When Lightning Strikes
What really motivates LeighAnn to shoot is a desire to connect with people. For her, the act of shooting is more important than the image. It’s a way to try to understand people. All of this requires LeighAnn to be in tune with what’s going on around her and to notice the energy given off by her subjects. She compares stumbling upon a moment that resonates to being struck by a lightning bolt. When it strikes, it causes her to zone in on a person or group of people. She gets tunnel vision for those brief moments and knows the scene before her is worth capturing.
LeighAnn’s inspiration and her connectedness with her subjects is clearly visible in her photos. Her work focuses on the people of small town Alabama, including her family and neighbors. She says, “I love the intimacy of shooting small towns. The familiarity of it all and the seclusion. It is easier to actually speak to and get to know the faces I photograph. I feel more connected to the images and to the people.” LeighAnn approaches her subjects as more than just subjects of a photo. These are her neighbors and friends, and she’s curious about them. Instead of trying to disappear into the background (hard to do in small towns anyway), LeighAnn wants people to see her. And when they know a little something about her, they see more than just a soul-stealing photographer. They see LeighAnn Edmonds, the gal with the camera.
As a result, LeighAnn is able to build trust with her subjects over time. The intimacy of her photos probably comes down to that kind of honest interchange. Her personal interest in others makes for a more powerful photo.
The Power of Photography
LeighAnn sums up the true weight of photography this way, “Photography to the general public is merely only used to glamorize life, create a sense of importance, or capture people perceived in their best light. My issue is that photography is more than this concept. It is truly all we have to remember a particular time in life, as a society and as our unique and individual persona.” She feels that too many talented photographers are wasted on mainstream concepts – concepts that promote superficial beauty and the compulsion to compare and imitate. Instead, LeighAnn uses photography to free her from societal norms and pressures.
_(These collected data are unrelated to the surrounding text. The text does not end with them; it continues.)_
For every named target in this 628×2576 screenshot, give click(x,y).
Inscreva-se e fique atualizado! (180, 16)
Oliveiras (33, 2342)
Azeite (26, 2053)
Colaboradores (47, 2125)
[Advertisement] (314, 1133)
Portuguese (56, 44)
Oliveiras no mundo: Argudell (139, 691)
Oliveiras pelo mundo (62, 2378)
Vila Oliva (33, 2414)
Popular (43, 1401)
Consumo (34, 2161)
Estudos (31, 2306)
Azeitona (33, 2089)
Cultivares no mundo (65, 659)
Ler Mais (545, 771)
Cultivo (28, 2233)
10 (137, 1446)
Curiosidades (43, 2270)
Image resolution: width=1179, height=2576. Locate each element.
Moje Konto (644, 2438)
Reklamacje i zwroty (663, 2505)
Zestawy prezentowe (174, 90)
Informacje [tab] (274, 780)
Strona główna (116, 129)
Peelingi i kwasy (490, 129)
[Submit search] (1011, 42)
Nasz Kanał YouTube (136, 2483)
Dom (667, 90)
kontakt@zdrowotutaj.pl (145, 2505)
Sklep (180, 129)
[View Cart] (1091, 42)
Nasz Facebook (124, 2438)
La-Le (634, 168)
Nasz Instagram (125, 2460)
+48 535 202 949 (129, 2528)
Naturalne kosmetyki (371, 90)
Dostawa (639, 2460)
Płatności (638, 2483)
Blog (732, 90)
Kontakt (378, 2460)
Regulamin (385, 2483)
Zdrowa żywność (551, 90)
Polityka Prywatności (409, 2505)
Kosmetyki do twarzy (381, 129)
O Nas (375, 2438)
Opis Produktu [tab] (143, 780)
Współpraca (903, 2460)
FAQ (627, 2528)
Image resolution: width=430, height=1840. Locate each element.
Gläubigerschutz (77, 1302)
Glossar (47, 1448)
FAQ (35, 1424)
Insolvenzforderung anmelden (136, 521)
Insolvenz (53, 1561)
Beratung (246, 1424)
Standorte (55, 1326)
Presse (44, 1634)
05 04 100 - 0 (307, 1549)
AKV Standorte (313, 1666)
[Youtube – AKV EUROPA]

It gives her purpose and the drive to share what she sees and what she feels is truly important.
LeighAnn remarks, “I want viewers to feel connected to other people in my work and, most importantly, I want my work to be relatable – not perfect, not polished, but relatable.” That desire pushes her to explore every aspect of life in her photography, even tragic and deeply personal moments.
“This is truly the ultimate power of photography,” she says, “being able to bottle up an emotion in an image, to share your innermost thoughts, to allow others to see what you felt. Photography is a way I communicate and remember how life is for me. My hope is that others can relate to the pain, loss, and love in my photos, so we won’t forget the humanity of ourselves.”